Diffusion Model Based Visual Compensation Guidance and Visual Difference Analysis for No-Reference Image Quality Assessment
Zhaoyang Wang, Bo Hu, Mingyang Zhang, Jie Li, Leida Li, Maoguo Gong, Xinbo Gao
TL;DR
This work tackles NR-IQA by bridging pixel-level distortions and high-level semantic cues through a diffusion-model–driven framework. It introduces Diff$V^2$IQA, comprising a diffusion restoration network that yields a restored image and two noise-containing intermediates, plus two evaluation branches: Visual Compensation Guidance (ViT with noise-level embedding) and Visual Difference Analysis (RTAB with ResNet). The approach achieves state-of-the-art results on seven NR-IQA datasets, demonstrates strong cross-dataset generalization, and provides extensive ablations that validate the contribution of each component and input configuration. While effective on synthetic distortions, the method’s performance on authentic distortions benefits from future improvements in pretraining data, restoration strength, and data augmentation.

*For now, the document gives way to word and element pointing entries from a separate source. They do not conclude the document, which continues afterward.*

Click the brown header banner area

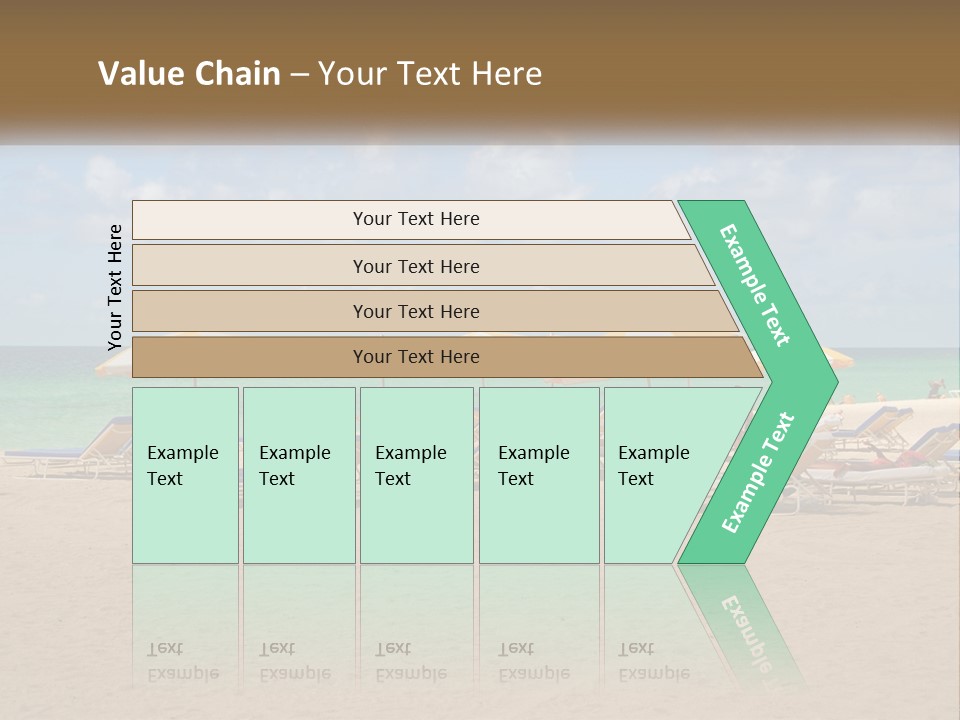point(480,67)
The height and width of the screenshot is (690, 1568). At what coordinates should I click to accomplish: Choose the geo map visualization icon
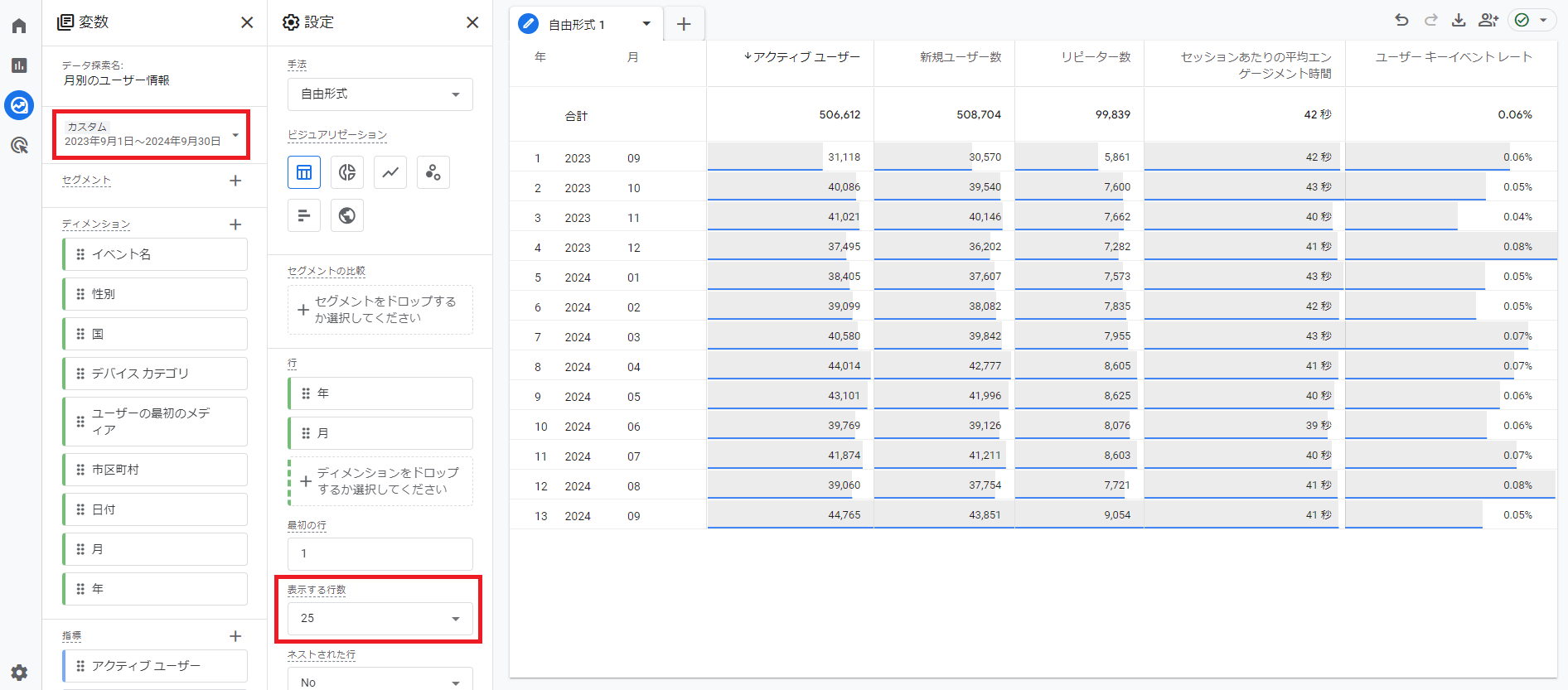tap(347, 215)
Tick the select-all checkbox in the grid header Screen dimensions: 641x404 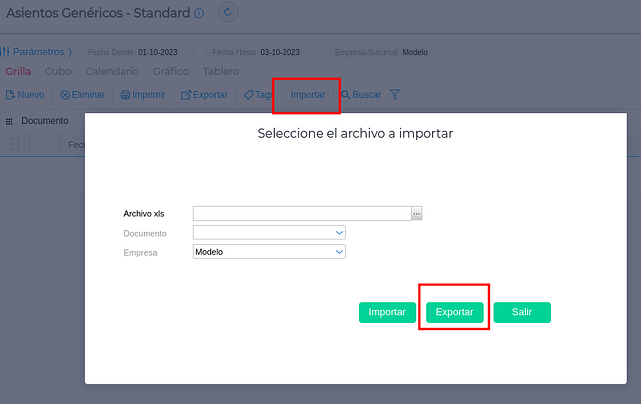[15, 144]
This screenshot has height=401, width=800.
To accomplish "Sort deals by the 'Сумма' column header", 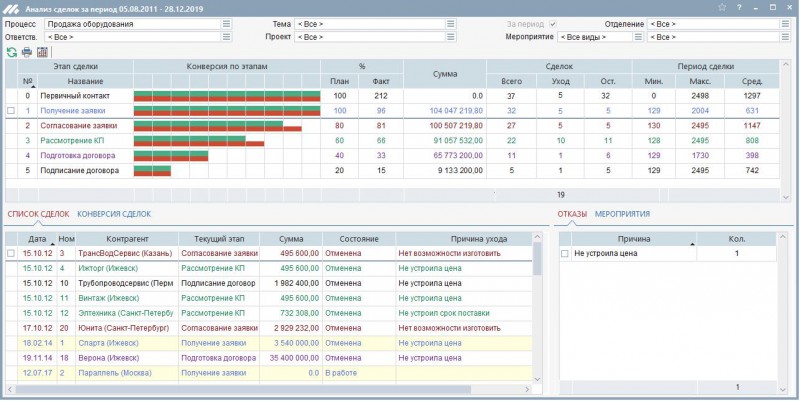I will [x=290, y=240].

Overall, Diff$V^2$IQA offers a principled, interpretable NR-IQA framework that leverages diffusion-derived high-level features to closely align with human visual self-repair mechanisms.
Abstract
Existing free-energy guided No-Reference Image Quality Assessment (NR-IQA) methods still suffer from finding a balance between learning feature information at the pixel level of the image and capturing high-level feature information and the efficient utilization of the obtained high-level feature information remains a challenge. As a novel class of state-of-the-art (SOTA) generative model, the diffusion model exhibits the capability to model intricate relationships, enabling a comprehensive understanding of images and possessing a better learning of both high-level and low-level visual features. In view of these, we pioneer the exploration of the diffusion model into the domain of NR-IQA. Firstly, we devise a new diffusion restoration network that leverages the produced enhanced image and noise-containing images, incorporating nonlinear features obtained during the denoising process of the diffusion model, as high-level visual information. Secondly, two visual evaluation branches are designed to comprehensively analyze the obtained high-level feature information. These include the visual compensation guidance branch, grounded in the transformer architecture and noise embedding strategy, and the visual difference analysis branch, built on the ResNet architecture and the residual transposed attention block. Extensive experiments are conducted on seven public NR-IQA datasets, and the results demonstrate that the proposed model outperforms SOTA methods for NR-IQA.